Separating from the more famous collaborator in a performance partnership is a hazardous endeavor. Comedian Larry David experienced it. The same for Musician Andrew Ridgeley. Now, this witty and heartbreakingly sad chamber piece from writer the writer Robert Kaplow and helmer Richard Linklater recounts the all but unbearable tale of musical theater lyricist the lyricist Lorenz Hart just after his separation from Richard Rodgers. His role is portrayed with theatrical excellence, an dreadful hairpiece and artificial shortness by actor Ethan Hawke, who is frequently technologically minimized in size – but is also occasionally recorded placed in an off-camera hole to look up poignantly at more statuesque figures, facing Hart's height issue as actor José Ferrer once played the small-statured Toulouse-Lautrec.

Layered Persona and Motifs

Hawke gets big, world-weary laughs with Hart’s riffs on the subtle queer themes of the classic Casablanca and the cheesily upbeat stage show he recently attended, with all the lasso-twirling cowboys; he sarcastically dubs it Okla-gay. The sexual identity of Lorenz Hart is complex: this picture effectively triangulates his gayness with the heterosexual image created for him in the 1948 musical the musical Words and Music (with actor Mickey Rooney playing Lorenz Hart); it cleverly extrapolates a kind of bisexual tendency from Hart's correspondence to his young apprentice: college student at Yale and budding theater artist Elizabeth Weiland, played here with uninhibited maidenly charm by the performer Margaret Qualley.

As part of the famous New York theater composing duo with composer Rodgers, Hart was in charge of incomparable songs like the classic The Lady Is a Tramp, the tune Manhattan, the beloved My Funny Valentine and of course the song Blue Moon.
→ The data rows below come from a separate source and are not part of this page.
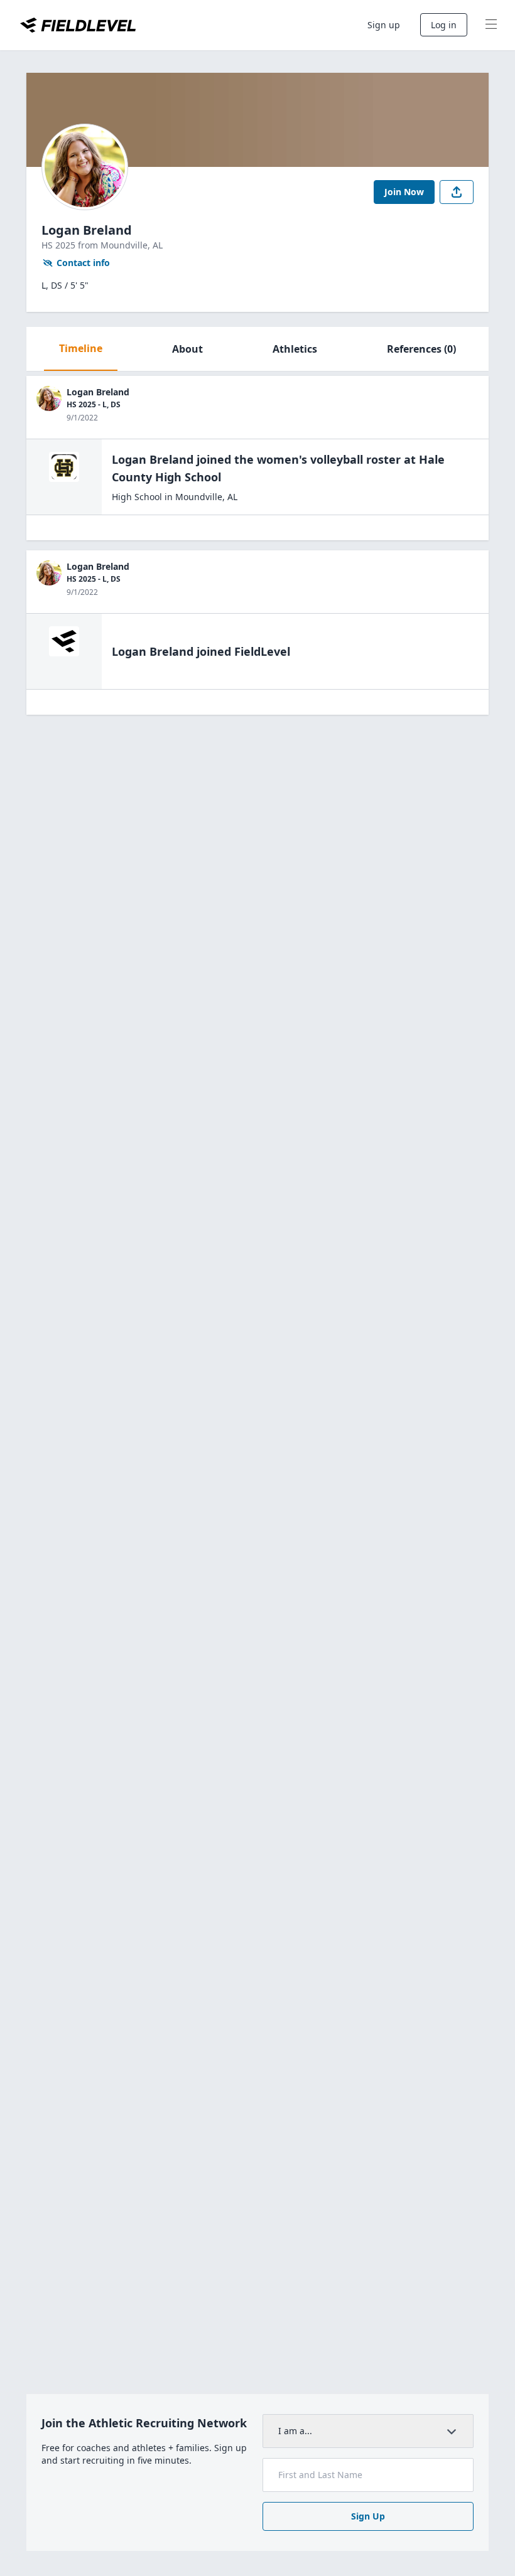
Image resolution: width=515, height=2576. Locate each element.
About (187, 349)
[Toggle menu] (491, 25)
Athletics (295, 349)
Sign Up (368, 2516)
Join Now (404, 192)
But frustrated by Hart’s alcoholism, inconsistency and melancholic episodes, Rodgers broke with him and joined forces with the writer Oscar Hammerstein II to write the show Oklahoma! and then a multitude of theater and film hits.

Sentimental Layers

The picture conceives the profoundly saddened Lorenz Hart in the show Oklahoma!'s premiere Manhattan spectators in 1943, gazing with covetous misery as the performance continues, loathing its insipid emotionality, hating the exclamation point at the conclusion of the name, but heartsinkingly aware of how lethally effective it is. He understands a smash when he views it – and senses himself falling into unsuccessfulness.
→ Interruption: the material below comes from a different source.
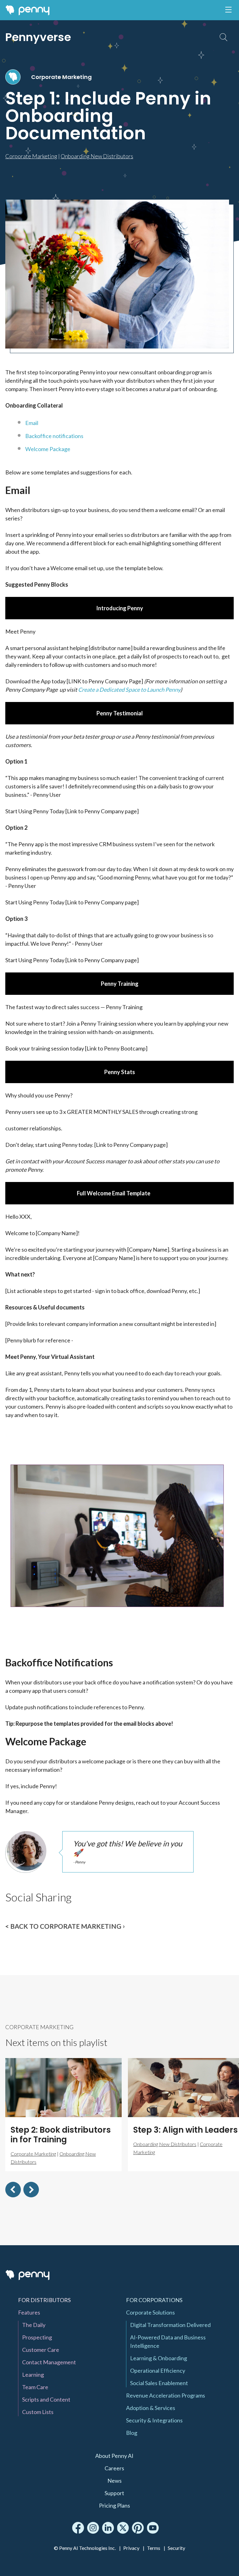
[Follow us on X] (123, 2528)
Before the intermission, Hart miserably ducks out and makes his way to the tavern at the establishment Sardi's where the balance of the picture occurs, and expects the (certainly) victorious Oklahoma! company to appear for their after-party. He is aware it is his entertainment obligation to congratulate Rodgers, to feign things are fine. With smooth moderation, the performer Andrew Scott portrays Rodgers, evidently ashamed at what both are aware is the lyricist's shame; he gives a pacifier to his pride in the form of a short-term gig composing fresh songs for their current production the show A Connecticut Yankee, which just exacerbates the situation.

  • Bobby Cannavale portrays the barman who in traditional style listens sympathetically to Hart's monologues of acerbic misery
  • Patrick Kennedy portrays author EB White, to whom Hart inadvertently provides the concept for his kids' story the book Stuart Little
  • Qualley plays Weiland, the unattainably beautiful Yale attendee with whom the film imagines Hart to be complicatedly and self-harmingly in adoration

Lorenz Hart has already been jilted by Richard Rodgers. Surely the world couldn't be that harsh as to have him dumped by Weiland as well? But Qualley ruthlessly portrays a girl who desires Hart to be the giggly, sexually unthreatening intimate to whom she can disclose her exploits with guys – as well of course the showbiz connection who can advance her profession.

Standout Roles

Hawke reveals that Lorenz Hart partly takes spectator's delight in hearing about these boys but he is also authentically, mournfully enamored with Elizabeth Weiland and the film informs us of an aspect seldom addressed in movies about the world of musical theatre or the films: the awful convergence between career and love defeat. Nevertheless at a certain point, Hart is defiantly aware that what he has achieved will endure. It's a magnificent acting job from Ethan Hawke. This could be a theater production – but who shall compose the songs?

The movie Blue Moon premiered at the London movie festival; it is out on October 17 in the USA, 14 November in the Britain and on the 29th of January in the land down under.

Ann Nelson
Ann Nelson

A digital strategist with over a decade of experience in transforming brands through data-driven creative solutions.